# Coral Sands Resort, HHI---opinions on resort



## senorak (Nov 9, 2012)

Have a 3BR unit at Coral Sands on hold for July 2013.  We've been vacationing on Hilton Head island for the past 10 years or so, and have stayed at many of the TS resorts.  Our favorite is "Sea Crest", mainly due to the location,(close to the beach and Coligny).  However, in planning for our 2013 visit, we have not found multiple units at Sea Crest, (usually trade for a 2BR and a 1BR).  Coral Sands has several 3 BR units available in July.  I've only seen the "main check in building" off of Pope Ave., as we are driving to Sea Crest.  Has anyone stayed here recently, (past summer or two)?  I checked reviews on TUG, but most are from several years ago.  In checking the reviews on RCI site, they seem to be fairly positive.  
For us, the location is important.....walking/biking distance to beach, Coligny area, and restaurants.  
Thanks in advance.

DEB


----------



## Sandy (Nov 9, 2012)

*I am interested also*

We have a 3 bedroom for Thanksgiving week (next week)at this resort. I am also looking for recent visits to guide me.


----------



## sb2313 (Nov 9, 2012)

Can't help with the review, but thank you for the post! Just out a 3 bedroom on hold for late July so my parents and siblings can join us my family has a unit at grande ocean already booked!


----------



## terden (Nov 10, 2012)

We stayed in our unit at Coral Sands for the first time a couple of weeks ago..we had previously only used the points for exchanges. The units are very nice and furnished well. While there are 3 bedrooms, there are only 2 bathrooms. It would be fine for families, but 3 couples traveling together might find that a little confining.

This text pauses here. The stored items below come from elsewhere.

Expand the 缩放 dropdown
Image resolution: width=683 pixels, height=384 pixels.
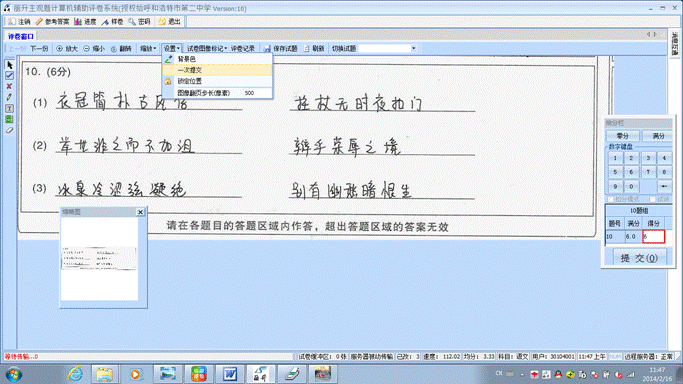148,49
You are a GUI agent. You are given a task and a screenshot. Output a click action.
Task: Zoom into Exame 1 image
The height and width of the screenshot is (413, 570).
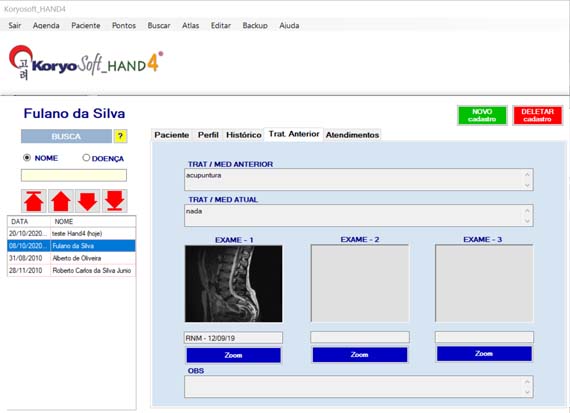point(233,355)
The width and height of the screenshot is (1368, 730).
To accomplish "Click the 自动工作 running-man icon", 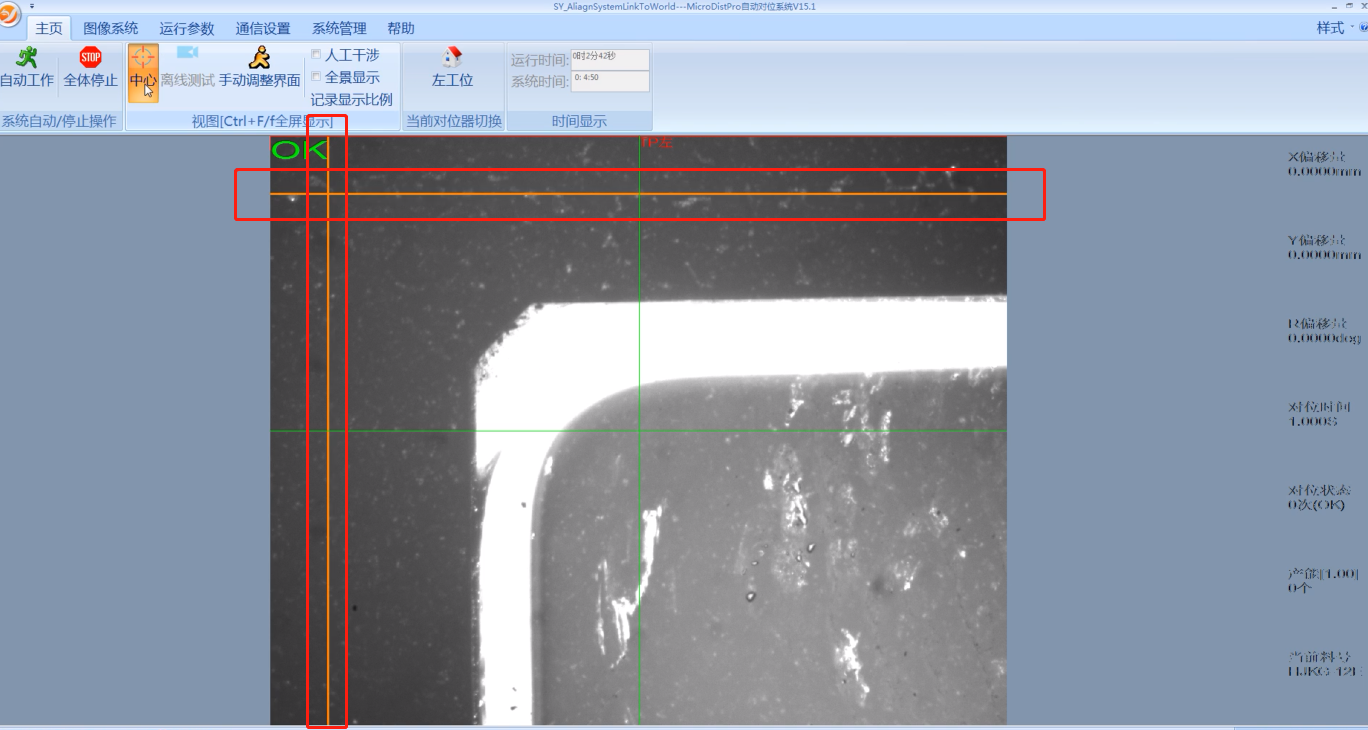I will [27, 58].
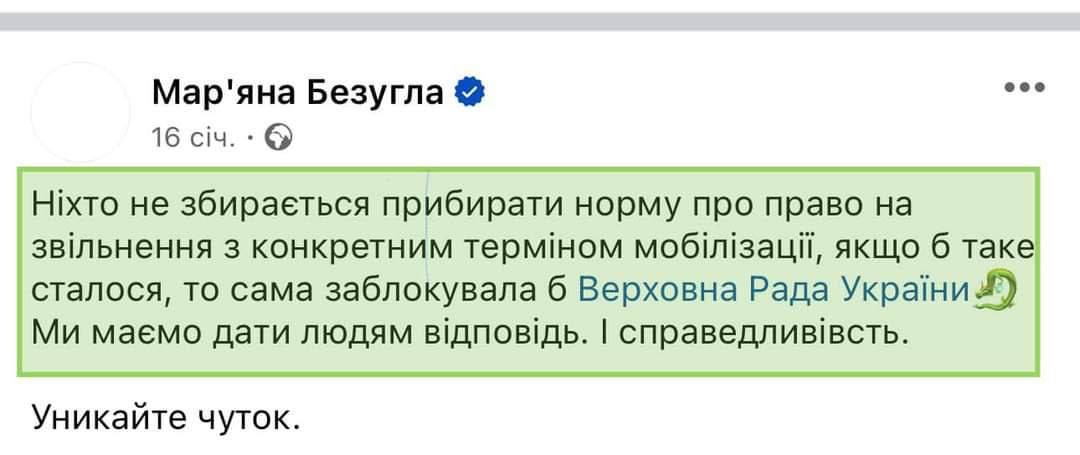
Task: Click the text "Уникайте чуток."
Action: tap(167, 414)
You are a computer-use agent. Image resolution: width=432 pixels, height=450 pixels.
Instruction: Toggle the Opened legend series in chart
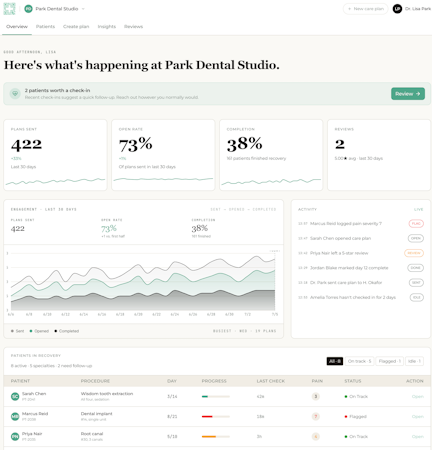pyautogui.click(x=39, y=331)
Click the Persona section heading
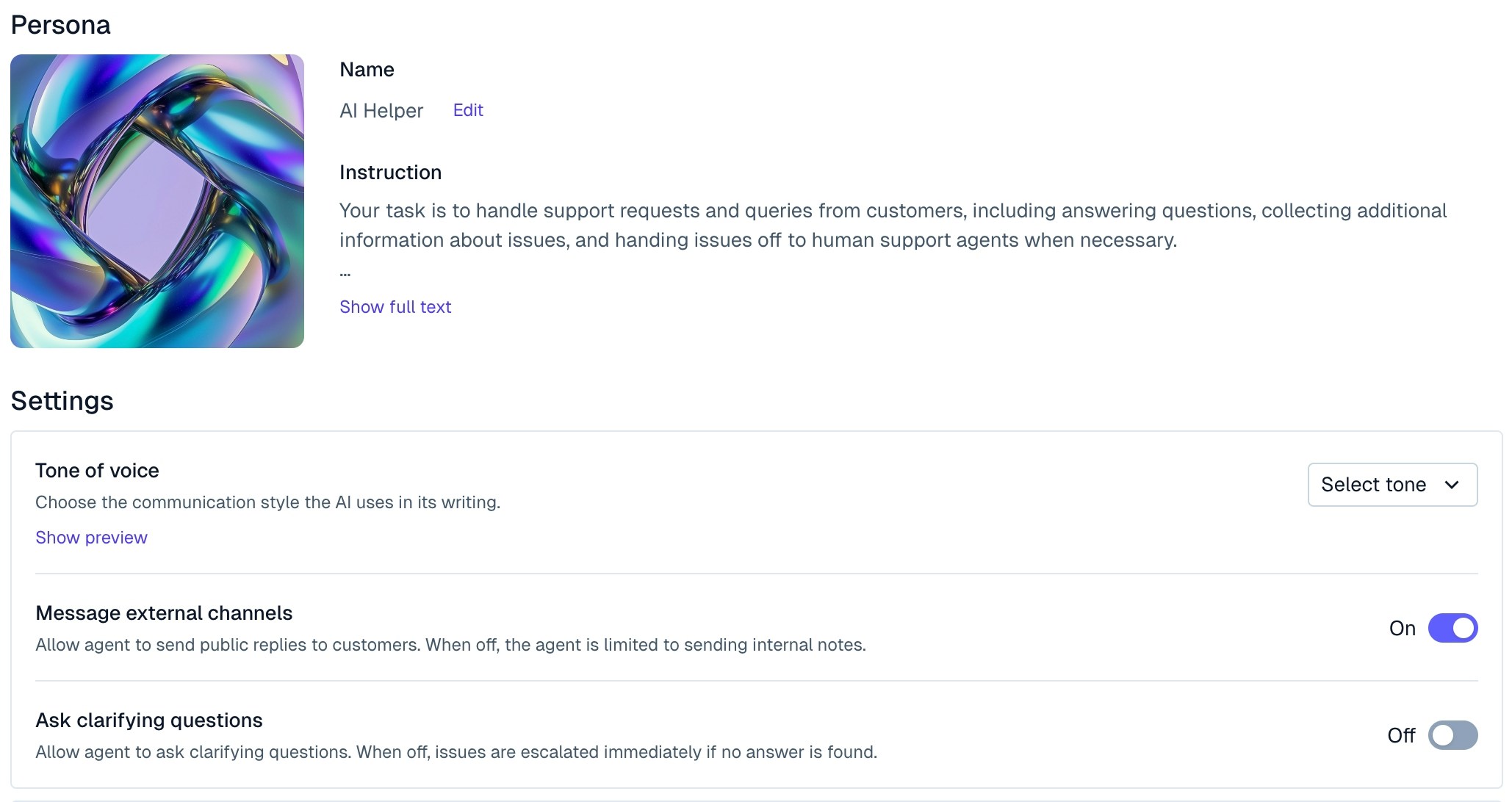 tap(61, 25)
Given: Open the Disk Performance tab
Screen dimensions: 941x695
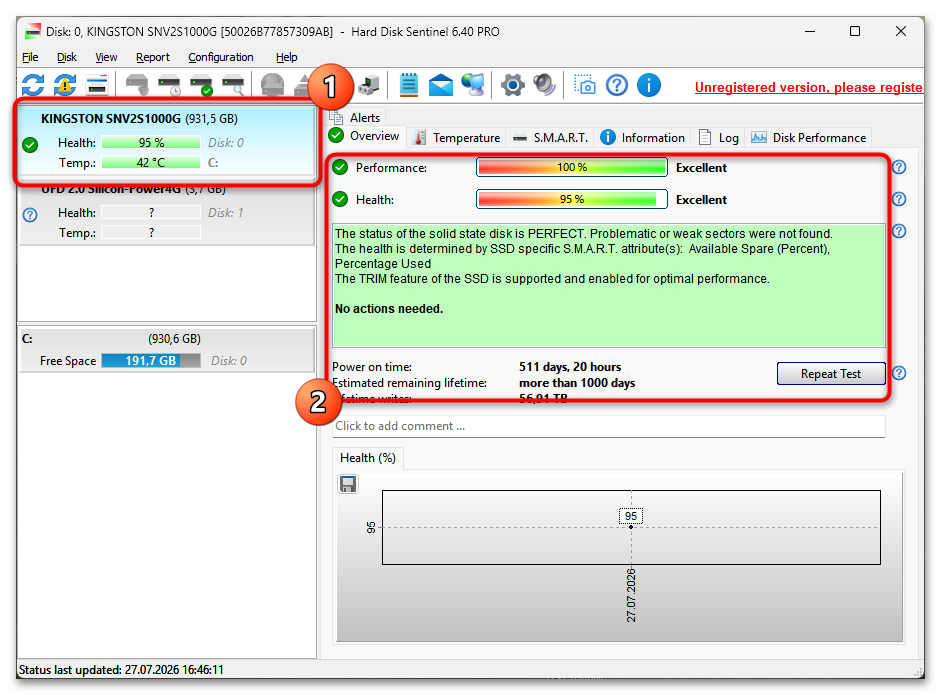Looking at the screenshot, I should coord(808,137).
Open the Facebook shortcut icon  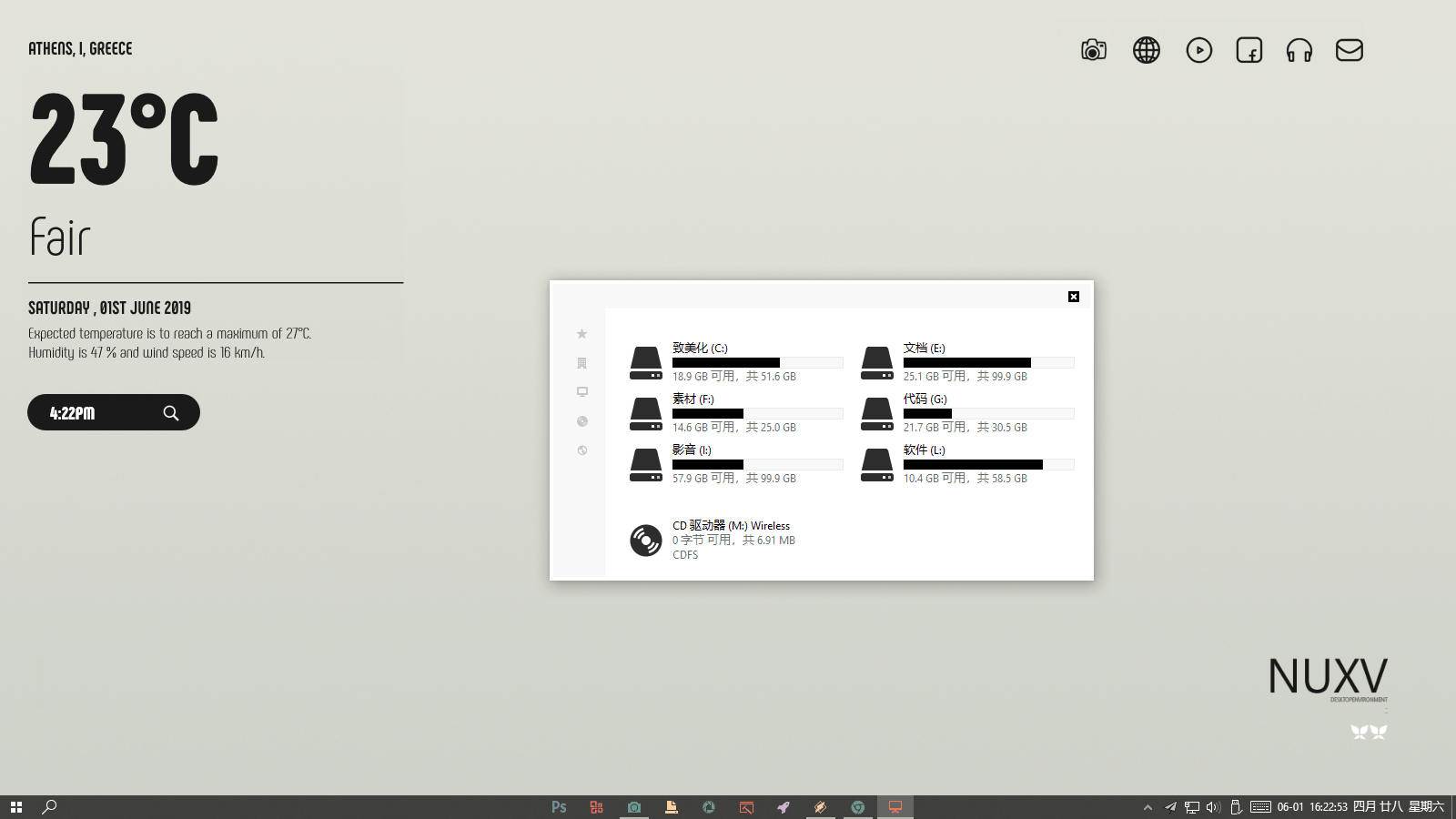[x=1249, y=50]
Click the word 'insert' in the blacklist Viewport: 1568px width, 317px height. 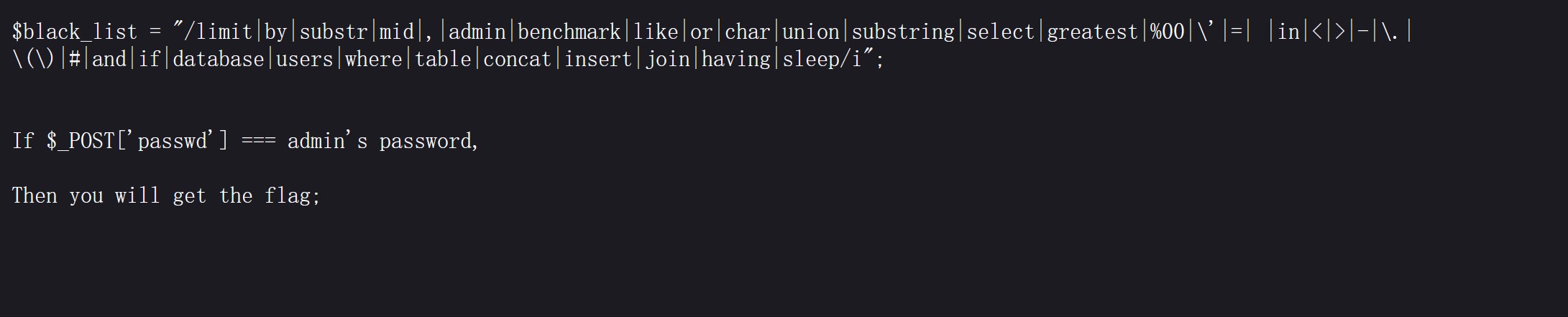tap(598, 59)
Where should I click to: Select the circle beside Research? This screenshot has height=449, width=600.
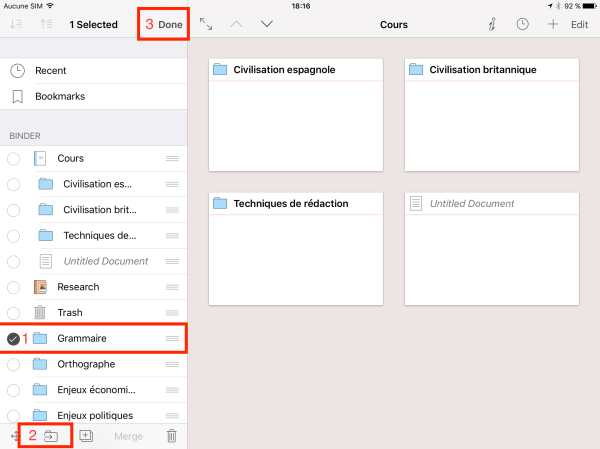click(13, 287)
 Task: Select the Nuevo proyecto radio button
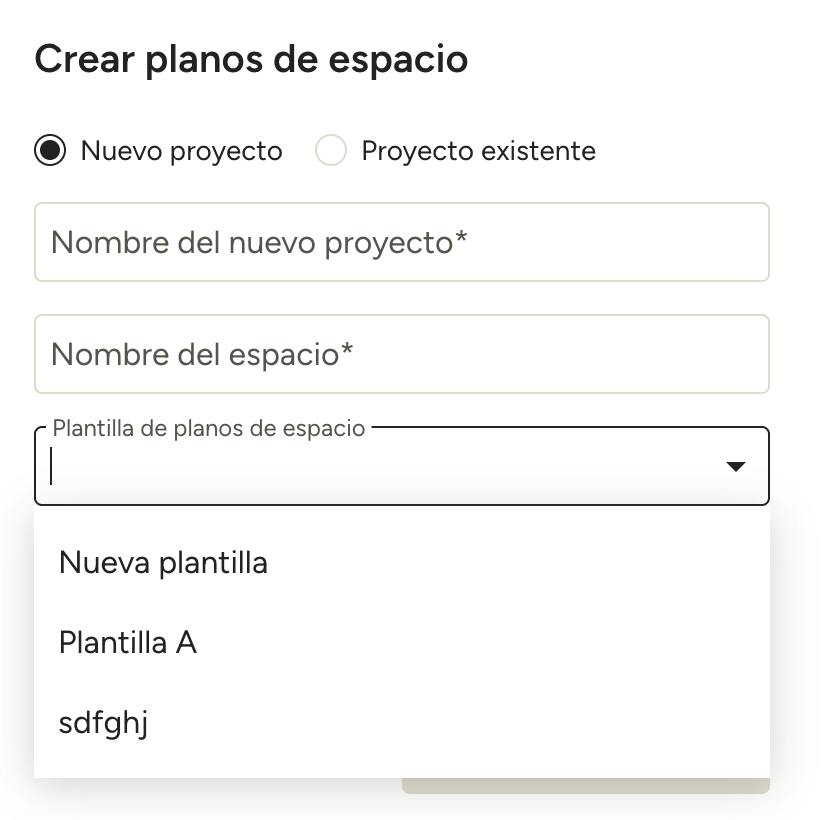tap(50, 151)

One pool at the resort is heated and convenient to the units. The lazy river is only heated in the summer, so I wouldn't recommend using it this time of year. There is a BiLo next to Coral Sands for easy shopping. If you are an owner, you also get free golf for 4 daily, but you do have to pay the cart fee at the course.


----------



## tschwa2 (Nov 10, 2012)

I haven't stayed at Coral Sands for 8 years so I can't speak to updates but I can describe location.  It is walkable to Coligney but during the heat of the day (which is practically from sun up until an hour or so before sundown in summer) with full beach gear and children in tow it was a long 4-5 blocks.  There is public beach parking but it was fairly expensive and the lots do fill up.  If you are walking a wheeled cart or cooler would be helpful.

We stayed in a 2 bedroom with a Carolina room.  I do remember some weird configuration that made it seem like you had to go into one of the other bedroomsto use the bathroom if you were in the third bedroom/Carolina room. 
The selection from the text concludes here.